What is good advice?

Is it cheap advice?

Is it easy to implement advice?

Is it advice that provides better options?

Is it advice that saves time or money?

Is it advice from a trusted friend?

Is it advice from an algorithm that assumes you aspire, behave and resemble the majority in your advice demographic?

Is it advice from an experienced, qualified adviser?

Is it advice from the weekend papers or a site like barefoot investor?

Is it advice from an employee of a bank, a nursing home, a union fund, an investment house, a social media influencer, or an ex-financial services executive now driving an uber?

It is a pertinent question as the latest review of Australia’s financial services sector likes “good advice”.


Treasury has sought the opinion of Allen’s lawyer Michelle Levy as to how to better regulate financial advice to improve accessibility and affordability of advice.

Her interim report released last week is appealing.

Her review seeks feedback on first draft proposals to address the excessive costs associated with delivering advice while ensuring “good advice” is provided.

She aims to remove the current dependency on laws that regulate and prescribe today’s advice inputs. She hopes to replace these by focusing on the quality of good advice.

Ms Levy is following a well-trod review path.

As far back as 1979, the Government asked LJ Hooker’s boss Keith Campbell to review the regulatory and controls guidelines to oversee the development of the financial services sector.

In 1997 Stan Wallis’ Inquiry proposed new financial regulatory structures creating ASIC and APRA to improve the disclosure and consumer protection laws regarding the distribution of a wide range of financial products.

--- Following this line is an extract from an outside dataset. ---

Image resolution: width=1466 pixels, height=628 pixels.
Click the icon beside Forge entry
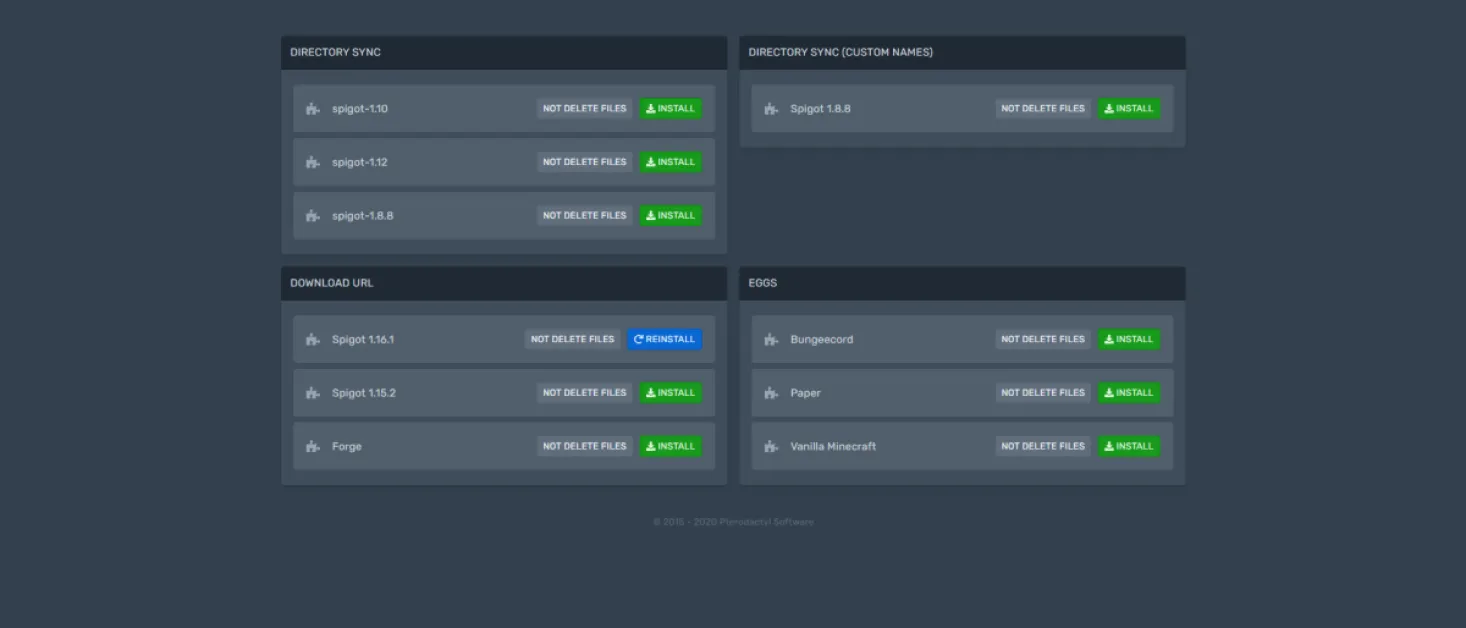coord(313,447)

In 2001, the Financial Services Reform Act established a licensing regime to govern financial services and altered the mandatory disclosure obligations for most retail financial products.

In 2009, Bernie Ripoll’s review to reform financial services produced 11 recommendations, including statutory fiduciary duties for advisers and recommended the establishment of standards to govern the advice industry.

Soon after Mr Ripoll’s review, Jeremy Cooper reviewed superannuation to make it simpler, safer and more efficient. His review forged, among other initiatives, the MySuper range of financial products to make Australians’ savings go further.

In March 2014, David Murray’s Future of Financial Advice reforms became law with promises of a ‘best interests’ duty, a mandatory two-year renewal obligation on most financial advice and a ban on conflicted remuneration structures. These and later amendments were required to protect the financial futures of Australians.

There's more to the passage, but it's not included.